And according to HBC records the most often recorded cause of death among the courriers/engagees was strangulated hernias.  The most recorded cause for retirement was crippled spines. 

Pain is not weakness leaving the body, it is a warning.

----------


## DOGMAN

also about the cour de bois, their packs were much different than modern packs. they used large envelope style bags with tump lines- taking much of the weight off their back and shoulders and deviding it between their forehead, neck, shoulders and back

----------


## NCO

> The right tools for the right job. Snow shoes and a sled. Hundreds of pounds are easily handled.

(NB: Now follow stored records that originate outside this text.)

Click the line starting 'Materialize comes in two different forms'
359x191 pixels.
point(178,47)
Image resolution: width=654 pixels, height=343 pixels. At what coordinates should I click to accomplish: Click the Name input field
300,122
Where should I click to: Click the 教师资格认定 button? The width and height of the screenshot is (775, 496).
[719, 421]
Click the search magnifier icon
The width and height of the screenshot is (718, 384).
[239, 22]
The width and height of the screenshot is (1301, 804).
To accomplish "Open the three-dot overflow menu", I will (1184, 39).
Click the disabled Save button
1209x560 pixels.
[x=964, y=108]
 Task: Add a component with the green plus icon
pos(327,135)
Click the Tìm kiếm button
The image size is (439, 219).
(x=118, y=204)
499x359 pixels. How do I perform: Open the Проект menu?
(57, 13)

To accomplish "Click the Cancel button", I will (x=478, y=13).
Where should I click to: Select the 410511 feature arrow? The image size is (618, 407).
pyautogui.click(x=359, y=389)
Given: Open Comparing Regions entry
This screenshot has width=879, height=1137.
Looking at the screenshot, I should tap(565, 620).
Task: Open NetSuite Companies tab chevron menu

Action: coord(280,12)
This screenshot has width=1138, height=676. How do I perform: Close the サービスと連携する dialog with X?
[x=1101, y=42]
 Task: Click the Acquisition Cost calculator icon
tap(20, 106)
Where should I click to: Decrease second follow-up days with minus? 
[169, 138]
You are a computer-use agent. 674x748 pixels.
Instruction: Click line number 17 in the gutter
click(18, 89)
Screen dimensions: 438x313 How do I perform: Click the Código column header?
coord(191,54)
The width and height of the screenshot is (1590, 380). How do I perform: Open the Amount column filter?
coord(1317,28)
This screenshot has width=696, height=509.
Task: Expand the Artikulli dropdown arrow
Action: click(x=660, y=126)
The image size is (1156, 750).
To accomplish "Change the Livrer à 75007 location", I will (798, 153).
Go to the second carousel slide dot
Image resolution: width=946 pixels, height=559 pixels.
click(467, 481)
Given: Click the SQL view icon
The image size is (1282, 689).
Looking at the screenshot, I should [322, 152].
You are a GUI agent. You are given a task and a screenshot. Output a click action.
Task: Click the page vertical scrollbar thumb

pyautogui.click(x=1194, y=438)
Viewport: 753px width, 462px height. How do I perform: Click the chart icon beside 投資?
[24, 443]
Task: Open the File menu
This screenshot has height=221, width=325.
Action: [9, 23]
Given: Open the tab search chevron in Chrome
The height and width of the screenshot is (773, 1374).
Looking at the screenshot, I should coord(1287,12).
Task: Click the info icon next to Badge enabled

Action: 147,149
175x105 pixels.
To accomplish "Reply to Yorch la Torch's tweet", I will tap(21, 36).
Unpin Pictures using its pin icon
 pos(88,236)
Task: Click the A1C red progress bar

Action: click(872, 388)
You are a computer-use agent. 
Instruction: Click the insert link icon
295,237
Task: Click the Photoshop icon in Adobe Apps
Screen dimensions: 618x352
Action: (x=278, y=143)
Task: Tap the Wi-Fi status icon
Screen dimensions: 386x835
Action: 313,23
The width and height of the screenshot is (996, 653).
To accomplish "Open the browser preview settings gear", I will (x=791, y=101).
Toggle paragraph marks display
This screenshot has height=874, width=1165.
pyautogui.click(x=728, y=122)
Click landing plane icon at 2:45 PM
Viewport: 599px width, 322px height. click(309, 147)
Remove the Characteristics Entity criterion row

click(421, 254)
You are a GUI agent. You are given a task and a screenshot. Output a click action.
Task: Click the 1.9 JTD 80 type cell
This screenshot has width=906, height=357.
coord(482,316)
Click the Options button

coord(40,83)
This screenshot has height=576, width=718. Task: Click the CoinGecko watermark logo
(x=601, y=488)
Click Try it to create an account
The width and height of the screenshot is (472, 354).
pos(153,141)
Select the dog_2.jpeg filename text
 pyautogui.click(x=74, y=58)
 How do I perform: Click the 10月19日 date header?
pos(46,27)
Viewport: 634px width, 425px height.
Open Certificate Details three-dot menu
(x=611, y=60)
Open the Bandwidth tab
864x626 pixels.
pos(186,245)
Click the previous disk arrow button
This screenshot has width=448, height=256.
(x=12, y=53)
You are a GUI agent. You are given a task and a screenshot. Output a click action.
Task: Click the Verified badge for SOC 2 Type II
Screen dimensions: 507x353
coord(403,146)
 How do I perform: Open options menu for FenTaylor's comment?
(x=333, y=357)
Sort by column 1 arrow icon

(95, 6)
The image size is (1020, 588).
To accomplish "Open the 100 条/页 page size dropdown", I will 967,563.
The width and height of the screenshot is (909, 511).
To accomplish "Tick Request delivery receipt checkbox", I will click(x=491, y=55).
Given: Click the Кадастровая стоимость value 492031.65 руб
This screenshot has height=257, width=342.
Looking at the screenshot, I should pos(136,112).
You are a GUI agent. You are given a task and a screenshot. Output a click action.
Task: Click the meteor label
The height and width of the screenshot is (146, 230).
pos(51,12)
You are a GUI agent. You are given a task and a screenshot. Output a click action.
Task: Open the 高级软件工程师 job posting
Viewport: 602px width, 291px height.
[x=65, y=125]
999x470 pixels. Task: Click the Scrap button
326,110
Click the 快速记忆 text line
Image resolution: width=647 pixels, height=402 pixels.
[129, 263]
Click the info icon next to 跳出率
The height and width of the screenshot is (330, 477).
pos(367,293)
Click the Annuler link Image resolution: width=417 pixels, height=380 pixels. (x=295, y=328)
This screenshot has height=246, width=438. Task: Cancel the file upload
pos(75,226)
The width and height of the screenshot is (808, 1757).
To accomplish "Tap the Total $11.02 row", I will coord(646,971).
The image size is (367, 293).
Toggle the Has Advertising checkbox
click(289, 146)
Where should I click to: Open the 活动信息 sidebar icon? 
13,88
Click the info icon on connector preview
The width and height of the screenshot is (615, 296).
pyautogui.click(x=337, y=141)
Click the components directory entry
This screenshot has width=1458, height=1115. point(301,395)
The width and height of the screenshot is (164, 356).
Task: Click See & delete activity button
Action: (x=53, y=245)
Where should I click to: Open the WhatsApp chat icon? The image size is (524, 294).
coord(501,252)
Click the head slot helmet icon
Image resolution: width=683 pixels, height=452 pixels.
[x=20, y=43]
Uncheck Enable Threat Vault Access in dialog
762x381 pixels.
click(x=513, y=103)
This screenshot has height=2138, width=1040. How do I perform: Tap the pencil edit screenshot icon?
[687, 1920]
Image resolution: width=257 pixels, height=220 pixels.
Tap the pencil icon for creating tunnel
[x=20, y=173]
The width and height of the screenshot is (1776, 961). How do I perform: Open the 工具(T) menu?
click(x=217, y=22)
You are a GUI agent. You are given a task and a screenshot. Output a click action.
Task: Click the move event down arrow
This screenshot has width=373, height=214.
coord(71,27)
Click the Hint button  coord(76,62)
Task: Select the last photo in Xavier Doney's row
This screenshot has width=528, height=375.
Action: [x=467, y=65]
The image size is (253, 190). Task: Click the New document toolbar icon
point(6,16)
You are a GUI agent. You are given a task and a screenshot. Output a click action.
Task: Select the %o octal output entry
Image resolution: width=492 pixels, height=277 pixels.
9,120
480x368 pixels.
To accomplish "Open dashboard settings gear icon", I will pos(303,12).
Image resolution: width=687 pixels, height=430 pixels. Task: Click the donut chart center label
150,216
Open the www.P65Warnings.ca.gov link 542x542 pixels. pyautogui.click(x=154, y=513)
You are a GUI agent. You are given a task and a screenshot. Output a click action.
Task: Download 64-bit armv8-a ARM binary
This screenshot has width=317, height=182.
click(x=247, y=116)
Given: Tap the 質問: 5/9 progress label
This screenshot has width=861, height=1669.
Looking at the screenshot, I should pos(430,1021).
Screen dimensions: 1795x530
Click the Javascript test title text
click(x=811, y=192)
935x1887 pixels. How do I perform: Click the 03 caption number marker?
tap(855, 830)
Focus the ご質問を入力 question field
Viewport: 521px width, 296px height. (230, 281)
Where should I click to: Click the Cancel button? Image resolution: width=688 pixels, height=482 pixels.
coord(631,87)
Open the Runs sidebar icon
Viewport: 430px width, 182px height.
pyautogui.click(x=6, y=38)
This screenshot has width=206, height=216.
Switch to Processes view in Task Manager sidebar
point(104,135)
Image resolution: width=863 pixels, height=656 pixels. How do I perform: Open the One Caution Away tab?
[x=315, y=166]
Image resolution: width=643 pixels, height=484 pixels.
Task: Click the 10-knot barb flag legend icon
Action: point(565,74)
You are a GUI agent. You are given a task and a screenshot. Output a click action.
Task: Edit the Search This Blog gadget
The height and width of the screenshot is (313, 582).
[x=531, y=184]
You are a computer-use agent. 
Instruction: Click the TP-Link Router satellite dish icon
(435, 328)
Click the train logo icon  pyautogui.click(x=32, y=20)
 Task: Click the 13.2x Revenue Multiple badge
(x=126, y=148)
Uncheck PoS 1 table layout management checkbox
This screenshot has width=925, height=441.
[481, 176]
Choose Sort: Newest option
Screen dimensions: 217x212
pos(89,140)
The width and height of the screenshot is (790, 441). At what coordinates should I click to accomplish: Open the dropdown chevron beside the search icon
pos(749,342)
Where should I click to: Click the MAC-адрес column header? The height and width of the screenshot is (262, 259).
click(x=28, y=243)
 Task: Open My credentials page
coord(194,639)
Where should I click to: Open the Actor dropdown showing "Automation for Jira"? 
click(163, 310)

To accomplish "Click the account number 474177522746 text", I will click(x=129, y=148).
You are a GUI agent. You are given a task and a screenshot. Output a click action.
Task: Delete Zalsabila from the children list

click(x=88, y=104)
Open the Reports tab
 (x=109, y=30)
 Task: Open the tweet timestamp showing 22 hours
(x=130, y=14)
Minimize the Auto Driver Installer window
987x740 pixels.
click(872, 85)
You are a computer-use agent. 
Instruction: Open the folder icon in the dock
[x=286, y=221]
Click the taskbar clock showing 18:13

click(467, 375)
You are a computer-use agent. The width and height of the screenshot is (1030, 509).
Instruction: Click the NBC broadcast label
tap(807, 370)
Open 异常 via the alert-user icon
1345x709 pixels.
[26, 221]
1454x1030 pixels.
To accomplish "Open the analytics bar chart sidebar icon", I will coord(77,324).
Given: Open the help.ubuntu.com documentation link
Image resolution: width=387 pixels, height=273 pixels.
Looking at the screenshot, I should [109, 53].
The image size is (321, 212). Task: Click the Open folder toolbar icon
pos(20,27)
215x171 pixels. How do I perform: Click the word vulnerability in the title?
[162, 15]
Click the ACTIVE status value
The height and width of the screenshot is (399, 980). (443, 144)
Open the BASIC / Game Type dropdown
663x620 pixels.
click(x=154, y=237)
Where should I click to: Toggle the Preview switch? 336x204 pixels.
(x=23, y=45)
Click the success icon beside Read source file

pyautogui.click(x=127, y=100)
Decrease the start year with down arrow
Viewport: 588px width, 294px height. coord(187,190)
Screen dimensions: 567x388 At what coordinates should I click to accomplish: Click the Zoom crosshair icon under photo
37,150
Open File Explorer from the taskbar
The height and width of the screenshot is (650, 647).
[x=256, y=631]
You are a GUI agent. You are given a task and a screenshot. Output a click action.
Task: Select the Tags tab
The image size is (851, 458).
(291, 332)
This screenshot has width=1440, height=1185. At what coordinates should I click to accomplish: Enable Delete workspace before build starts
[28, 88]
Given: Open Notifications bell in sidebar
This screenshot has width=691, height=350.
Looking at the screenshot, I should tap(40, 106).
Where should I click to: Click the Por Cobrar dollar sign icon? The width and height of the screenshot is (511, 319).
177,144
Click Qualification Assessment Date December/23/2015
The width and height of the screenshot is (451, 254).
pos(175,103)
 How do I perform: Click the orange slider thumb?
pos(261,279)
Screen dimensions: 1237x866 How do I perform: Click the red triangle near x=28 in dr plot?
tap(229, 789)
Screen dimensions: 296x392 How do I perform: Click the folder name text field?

True, but then again I prefer skis to snowshoes, even when pulling a sled. And I have pulled a sled or two in snow with heavy loads. Snowshoes are complete waste of energy compared to skis... :Online2long:

----------


## Camp10

> True, but then again I prefer skis to snowshoes, even when pulling a sled. And I have pulled a sled or two in snow with heavy loads. Snowshoes are complete waste of energy compared to skis...


Skis arent so great climbing hills and picking through small, thick hemlocks and other under growth.  I like covering more ground with skis but they arent always practical depending on the terrain.

----------


## Alaskan Survivalist

> True, but then again I prefer skis to snowshoes, even when pulling a sled. And I have pulled a sled or two in snow with heavy loads. Snowshoes are complete waste of energy compared to skis...


Uphill? I have to ask, have you used modern snowshoes with hinged crampons? It all depends on terrain and how heavy the load. Snow shoes have much more traction. I've pulled a few loads in the last 50 years in Alaska too.

I quess we were typing at the same time.

----------


## Alaskan Survivalist

Snowshoes don't care about snow condition either. They don't drop as deep in the snow either leaving less of a trail.

----------


## NCO

Yes I have used modern hinged snowshoes. And I really like skis better. They are good for uphill when you get the technique right. And yes, snowshoes have more traction, but with right kind of treatment the skis can do pretty good job on all snow conditions and with very heavy loads. Besides, the Finnish terrain isn't that bad and bogged with heavy undergrowth or bushes. Choosing a good route is naturally part of the trick.

----------


## Alaskan Survivalist

Get real. You can't sidestep up a hill on skis with as much pull as you can go straight up with snow shoes. I like ski's too but even the best ski's with skins and crampons are not as good no matter what kind of technique you use.

----------


## DOGMAN

If you really want to get serious about hauling heavy loads in snow- get SLED DOGS!

----------


## Rick

Or hire a guy that has them....right Dogman?

----------


## DOGMAN

> Or hire a guy that has them....right Dogman?


even better idea! that way you dont have to feed, house, and maintain them!
Great post- i'll give you some reps for that!

----------


## NCO

> Get real. You can't sidestep up a hill on skis with as much pull as you can go straight up with snow shoes. I like ski's too but even the best ski's with skins and crampons are not as good no matter what kind of technique you use.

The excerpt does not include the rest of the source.